▶ Directions:
1. In the Berenstain Bears passage, what does the ECREE principle stand for?
2. Rewrite as a short bulleted list the paragraph of the Berenstain Bears passage that begins "Yes, the annoying, moralistic cartoon bears," keeping its main facts.

▶ Passage:
# # # # # # #

It's a combination of confirmation bias (accepting slim support for beliefs you already accepted) and completely ignoring the ECREE principle (Extraordinary Claims Require Extraordinary Evidence).  And it never fails to baffle me, however often I run across it.

I ran into an especially good example of this maddening tendency just yesterday, with a claim that humanity is currently in an alternate time line.  And the evidence that we live in a bizarro world comes from...

The Berenstain Bears.

Yes, the annoying, moralistic cartoon bears, intended to entertain kids with their antics and simultaneously hammer into their brains important lessons such as Be Nice To Your Siblings and Your Parents Are Always Right and Strangers Are Scary and Pay Attention In School Or You Are Bad.

And how, you are probably asking, do said Bears show that we have side-slipped into an alternate universe?

It's because recently, people have been spelling their name "Berenstein" instead of the correct spelling,"Berenstain."

I'm not making this up.  In a post called "The Berenst#in Bears Problem," writer Rob Schwartz tells us why this constitutes proof:
…somehow, at some time in the last 10 years or so, reality has been tampered with and history has been retroactively changed. The bears really were called the ‘BerenstEin Bears’ when we were growing up, but now reality has been altered such that the name of the bears has been changed post hoc…In 1992 they were “stEin” in 1992, but in 2012 they were “stAin” in 1992... we moved to the stAin hexadectant, while our counterparts moved to our hexadectant (stEin). They are standing around expressing their confusion about the ‘Berenstein Bears’ and how they all remember “Berenstain Bears” on the covers growing up.
 So my first question about this, besides the obvious question of "What the fuck?", was, "what is a 'hexadectant?'"  When I looked it up, I found this:
The "universes" of my theory are region of a 4D complex manifold that split along lines of real/imaginary. They're really more like "pockets" than universes, or as I call them... "hexadectants." Obviously we don't observe complex spatial dimensions. The most obvious explanation is simply that spacetime isn't complex. Yet if (if) spacetime is complex, then why don't we? Well, maybe it's due to splitting along real/imaginary components to the dimensions. So, in our pocket things are (1,1,1,i), but in another they might be (1,i,1,1) or (i,i,i,1). But then what's going on in the other pockets? Well, maybe there's people there, just like us, experiencing the exact same special relativity but with a different sign convention. And then what if somehow our Euler-phase changed and we wound up in one of the other pockets? 
I don't think it's a crazy proposal.

# # # # # # #

▶ Material:
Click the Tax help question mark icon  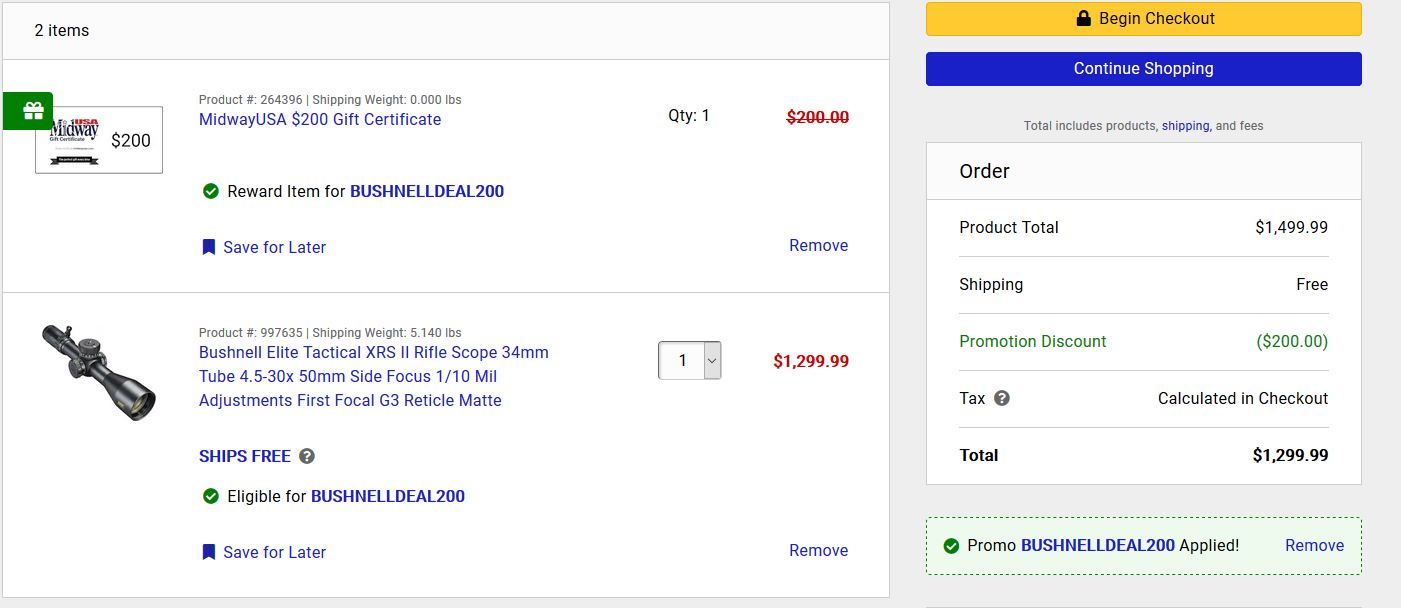[x=1001, y=398]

# # # # # # #

▶ Completed exercise:
1. Extraordinary Claims Require Extraordinary Evidence.

2.
- The Berenstain Bears are annoying, moralistic cartoon bears.
- They are meant to entertain kids with their antics.
- They also hammer in lessons such as:
  - Be Nice To Your Siblings
  - Your Parents Are Always Right
  - Strangers Are Scary
  - Pay Attention In School Or You Are Bad